43ème chronique Trump et les sondages

L’élection de Donald Trump est une catastrophe. Et les commentateurs, peu avisés, de critiquer encore les sondages qui n’ont pas su « prévoir » ; rassurant les mal classés des sondages d’aujourd’hui : Sarkozy contre Juppé pour la primaire des droites, Le Pen contre X au second tour des présidentielles, … Il faut dès lors que le modeste statisticien qu’est l’auteur de ces chroniques rappelle quelques évidences pour mettre un terme à ces délires médiatiques :

  • Les sondages ne sont pas et n’ont jamais été des prévisions : ils donnent simplement à l’instant où ils sont réalisés, et pour ce seul instant, l’intention de vote de la population sondée.
  • Cette intention varie : dans les « swing states », ces Etats traditionnellement clés dans les élections aux Etats-Unis, l’évolution des intentions de vote montre une alternance entre Trump et Clinton au cours des derniers mois (cf par exemple le graphique du Monde du 3 novembre concernant la Caroline du Nord qui confirme la nette remontée de Trump lors des premiers jours de Novembre, notamment après que le FBI ait annoncé la reprise de l’enquête sur les mails d’Hillary Clinton : Trump peut dire un grand merci au directeur du FBI pour ce qu’on peut appeler une véritable manipulation électorale).
  • L’écart dans les sondages encore favorables à Clinton dans les derniers jours était du coup très faible, et notamment inférieur aux marges d’erreur technique (de l’ordre de 2%), liées à la modeste taille de l’échantillon testé, surtout quand les sondages s’appliquent à 50 Etats différents à la fois.
  • Rappelons également que l’abstention a été très importante (54,2 % de votants) : il ne suffit pas que le sondé dise pour qui il a l’intention de voter, encore faut-il qu’il vote ! Et enfin que Clinton a obtenu davantage de voix que Trump, ce qui mesure la difficulté de l’exercice des sondages lorsque deux candidats sont au coude à coude.

 

Cette difficulté se trouve renforcée lorsque les deux candidats ne suscitent guère l’enthousiasme, alors que c’était le cas lors de l’élection d’Obama. Le personnage de Donald Trump, sexiste et menteur, est détestable. Mais Hillary Clinton, qui avait déjà eu du mal à devancer Bernie Sanders, est une caricature de l’ « establishement » américain (c’est-à-dire ceux qui ont le pouvoir), peu empathique, au sourire artificiel et aux discours peu crédibles. Beaucoup d’électeurs ont voté contre Trump plutôt que pour elle et ont hésité jusqu’au dernier moment avant de le faire plutôt que d’aller à la pêche.

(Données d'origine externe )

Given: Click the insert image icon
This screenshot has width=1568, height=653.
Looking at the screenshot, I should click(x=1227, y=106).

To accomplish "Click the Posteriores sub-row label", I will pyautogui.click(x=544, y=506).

Alors une surprise l’élection de Donald Trump ? Pas quand on analyse précisément les sondages qui ont précédé l’élection. Mais pour sûr une mauvaise nouvelle.

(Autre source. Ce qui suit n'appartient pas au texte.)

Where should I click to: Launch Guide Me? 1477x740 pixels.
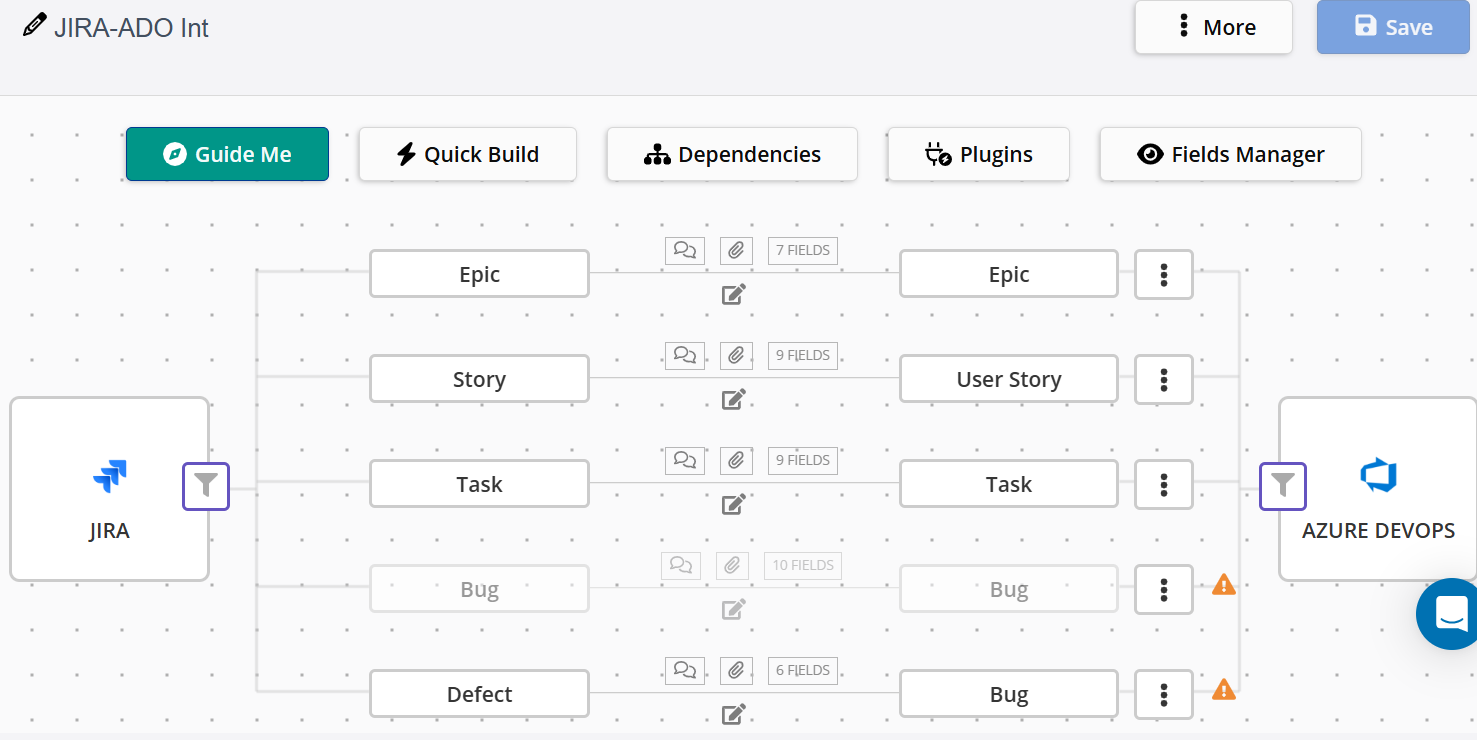click(227, 154)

Faut-il pour autant s’interroger sur les limites de la démocratie et la sagesse du peuple ? Et ne pas accepter que les esprits faibles, qui rejettent leur désarroi sur les étrangers, votent massivement pour des caricatures dont on sait pertinemment qu’ils ne résoudront aucun de leurs problèmes ?  Reprenons ici les mots de Lamartine lors de l’élection de Louis Napoléon Bonaparte en 1848 et cité par Dominique Rousseau, professeur à Paris I Panthéon-Sorbonne dans le Monde du 16 novembre : « Il y a des moments d’aberration dans les multitudes, il y a des noms qui entraînent les foules comme le mirage les troupeaux, comme le lambeau de pourpre attire les animaux privés de raison ; eh bien, malgré cela, je n’hésite pas à me prononcer en faveur de l’élection du président par le peuple. Et si le peuple se trompe, s’il veut abdiquer sa sûreté, sa dignité, sa liberté entre les mains d’une réminiscence d’Empire, s’il nous désavoue et se désavoue lui-même, eh bien tant pis pour le peuple ! Ce ne sera pas nous, ce sera lui qui aura manqué de persévérance et de courage. »

Sur l’analyse économique du phénomène Trump, reprenons le constat  pertinent, même si incomplet, d’Agnès Benassy-Quéré (Le Monde du 9 novembre), présidente déléguée du Conseil d’analyse économique en France : « Ce résultat illustre ce que l’on pressentait depuis longtemps : la mondialisation n’est pas soutenable pour un pays qui refuse d’en redistribuer les fruits par l’impôt et les services publics. Aux Etats-Unis, les dépenses publiques représentent environ 37 % du produit intérieur brut, contre plus de 50 % dans les pays scandinaves qui, eux, sont à l’aise avec la mondialisation. Toutefois, le vote Trump n’est pas majoritairement celui des plus pauvres : c’est celui des classes moyennes inférieures, dans les régions les plus désindustrialisées. »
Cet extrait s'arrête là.